Friday, November 13, 2015

Q: A Novel by Evan Mandery (Read 10/6/15 to 10/18/15)

This is my October book for BOTM.  This is the story of time travel.  The protagonist is met by his future self and is told not to marry the love of his life.  It takes some convincing, but after much sou searching he listens to his future self.  But of course the future is never what we expect it to be.  So the man is constantly visited by different versions of his future self giving him advice on what he should do to be happy.
I didn't really like this book.  It was an ok read, by that I mean it was readable, I didn't dread my weeks reading so it wasn't all bad.  I feel like the writer, i.e. the man, was pretentious and Q was perfectly bohemian.  I just didn't connect to the characters.  I felt the man was jerked around by his future selves quite a bit, they kept changing what would make him happy.
There were these were these awful parts were Mandery inserted whole chapters of the Man's writing and it was just tedious, it really annoyed me.  I wanted it to stick to the story.  It felt lazy and as storyline filler to me.
So in the end the old man, goes back to tell his original self not to leave Q.  There he meets old Q and they go off into the sunset.  The ending really pissed me off.  It was a pointless story, they end up together in the end and wasted all their youth and missed so much time with each other.  In my mind after the book ends, like within a week or so one or both is hit by a bus, because that seems fair for wasting the life they could have had even with the tragedy.  The whole reason the man didn't marry Q is their son has a horrible genetic disease and it destroys both the man and Q.  I'm sorry, but the solution is called birth control, and if Q doesn't want to agree to that a vasectomy could easily be obtained and the whole problem avoided, then they could adopt!   I was just a annoyed at the stupidity of the main character.

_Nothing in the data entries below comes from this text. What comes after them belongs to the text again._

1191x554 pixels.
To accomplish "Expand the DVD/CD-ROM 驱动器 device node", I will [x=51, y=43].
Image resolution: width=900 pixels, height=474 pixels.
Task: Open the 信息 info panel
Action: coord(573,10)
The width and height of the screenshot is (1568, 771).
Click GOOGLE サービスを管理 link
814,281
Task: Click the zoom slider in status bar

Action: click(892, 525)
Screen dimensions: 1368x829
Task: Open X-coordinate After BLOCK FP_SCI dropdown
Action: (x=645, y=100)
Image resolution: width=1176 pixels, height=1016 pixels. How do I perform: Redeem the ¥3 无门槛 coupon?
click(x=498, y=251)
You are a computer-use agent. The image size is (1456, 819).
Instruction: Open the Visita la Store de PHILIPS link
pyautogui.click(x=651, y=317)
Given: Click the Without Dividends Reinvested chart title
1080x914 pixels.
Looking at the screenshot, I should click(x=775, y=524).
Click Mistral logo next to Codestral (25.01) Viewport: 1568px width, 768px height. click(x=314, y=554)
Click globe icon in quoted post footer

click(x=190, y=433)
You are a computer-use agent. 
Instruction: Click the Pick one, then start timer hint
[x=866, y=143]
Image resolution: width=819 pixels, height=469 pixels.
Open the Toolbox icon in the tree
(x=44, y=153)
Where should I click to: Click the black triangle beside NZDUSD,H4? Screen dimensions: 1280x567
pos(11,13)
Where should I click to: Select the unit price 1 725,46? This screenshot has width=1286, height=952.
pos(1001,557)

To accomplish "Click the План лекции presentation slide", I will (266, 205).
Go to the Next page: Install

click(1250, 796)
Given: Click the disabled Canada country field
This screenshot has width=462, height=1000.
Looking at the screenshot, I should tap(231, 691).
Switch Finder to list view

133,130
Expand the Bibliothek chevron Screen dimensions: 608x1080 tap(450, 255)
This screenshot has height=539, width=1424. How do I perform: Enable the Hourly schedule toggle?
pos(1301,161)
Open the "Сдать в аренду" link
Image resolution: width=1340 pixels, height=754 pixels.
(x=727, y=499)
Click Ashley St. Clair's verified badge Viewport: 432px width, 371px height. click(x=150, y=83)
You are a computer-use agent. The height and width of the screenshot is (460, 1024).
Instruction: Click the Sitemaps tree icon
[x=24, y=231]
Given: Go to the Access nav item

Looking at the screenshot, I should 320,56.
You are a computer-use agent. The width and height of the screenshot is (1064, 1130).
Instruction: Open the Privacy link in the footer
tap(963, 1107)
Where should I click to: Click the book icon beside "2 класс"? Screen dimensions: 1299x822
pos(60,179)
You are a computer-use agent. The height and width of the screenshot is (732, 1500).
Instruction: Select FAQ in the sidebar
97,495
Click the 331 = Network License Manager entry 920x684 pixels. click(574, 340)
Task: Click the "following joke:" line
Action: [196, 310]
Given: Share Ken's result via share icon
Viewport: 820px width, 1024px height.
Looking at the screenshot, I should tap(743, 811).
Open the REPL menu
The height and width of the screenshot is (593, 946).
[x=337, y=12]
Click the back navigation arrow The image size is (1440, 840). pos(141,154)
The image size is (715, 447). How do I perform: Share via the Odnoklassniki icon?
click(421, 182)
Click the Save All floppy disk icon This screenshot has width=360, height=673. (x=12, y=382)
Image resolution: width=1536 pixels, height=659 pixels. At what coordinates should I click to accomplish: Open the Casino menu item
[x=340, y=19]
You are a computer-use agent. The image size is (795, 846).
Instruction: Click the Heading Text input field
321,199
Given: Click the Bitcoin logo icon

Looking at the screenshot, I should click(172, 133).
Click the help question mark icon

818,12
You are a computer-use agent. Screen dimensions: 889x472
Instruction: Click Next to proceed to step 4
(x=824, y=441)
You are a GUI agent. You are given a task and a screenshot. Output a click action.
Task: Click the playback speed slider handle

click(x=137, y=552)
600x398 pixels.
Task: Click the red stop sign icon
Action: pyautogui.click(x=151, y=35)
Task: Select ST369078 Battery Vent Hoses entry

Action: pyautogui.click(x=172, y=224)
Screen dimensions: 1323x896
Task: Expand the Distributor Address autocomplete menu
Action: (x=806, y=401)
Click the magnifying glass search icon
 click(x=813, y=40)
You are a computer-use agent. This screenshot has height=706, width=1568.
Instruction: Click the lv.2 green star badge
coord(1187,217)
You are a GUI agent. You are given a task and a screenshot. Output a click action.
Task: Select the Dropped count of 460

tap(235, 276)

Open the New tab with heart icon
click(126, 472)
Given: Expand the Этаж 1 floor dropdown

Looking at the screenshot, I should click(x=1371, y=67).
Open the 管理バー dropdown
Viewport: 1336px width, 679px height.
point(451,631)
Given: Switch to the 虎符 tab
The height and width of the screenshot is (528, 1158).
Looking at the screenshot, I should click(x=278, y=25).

Thursday, November 12, 2015

Harness the Sun: America's Quest for a Solar-Powered Future by Philip Warburb (read 9/30/15 to 10/28/15)

This is an early review book I received through Early Reviewers. The description says that it is a book about America's solar revolution. The early reviewer blurb said"Solar power was once the domain of futurists and environmentally minded suburbanites. Today it is part of mainstream America—and the solar industry is absolutely booming, as it adds workers almost twenty times faster than the overall US economy. Beginning in his Boston-area home, where a rooftop solar array meets most of his family’s power needs, Philip Warburg travels the country and introduces readers to a surprising array of pioneers who are spearheading America’s solar revolution, from conservative business leaders and politicians to students and professors committed to greening their campuses. Pollution-ravaged urban industrial areas and Native American groups alike are finding that solar offers the key to revitalizing their communities—all while weaning the country off of fossil fuels. In Harness the Sun, Warburg argues that solar offers a realistic solution to the urgent problem of transforming our energy sector in a way that meets demand and is technically and economically viable."  It sounded so fascinating and when I realized I won it, I was really exciting.  The same week it came we had a scheduled appointment with a representative from SolarCity to look into putting solar panels on our own home, it seemed very timely and relevant to my own life at the time.  Then I began to read the book and I was disappointed.
The first three chapters were very tedious for me to get through, and took me almost two weeks to read. There were so many facts about business using solar, which was great to know.   But the facts were not really about the company's journey to solar as much as it was about the cost benefit and the details of the business themselves.  It felt like a sales pitch to me, look we are using solar because it is cheaper, and it is great PR that we are going green, buy from us.  I was dreading the thought of reading 7 more chapters of this.
Then in Chapter 4, it finally got interesting. Warburg began talking about the politics and controversies behind building solar fields on brown fields. Brownfield is a term used in urban planning to describe land previously used for industrial purposes or some commercial uses. Such land may have been contaminated with hazardous waste or pollution or is feared to be so. Once cleaned up, such an area can become host to a business development such as a retail park. It made a lot of sense to me to re-use this land in a positive way.  Finally here was some meat and some interesting controversies and benefits of solar energy.  I began to enjoy the reading.  But then it petered out again, and I couldn't finish i.   I wanted to, but I just couldn't do it.  It was too dry and it just couldn't keep my attention.   I found myself resenting it for the time it was taking away from books I could be enjoying.  I left my bookmark it, but I just wasn't willing to force myself to slog through it anymore.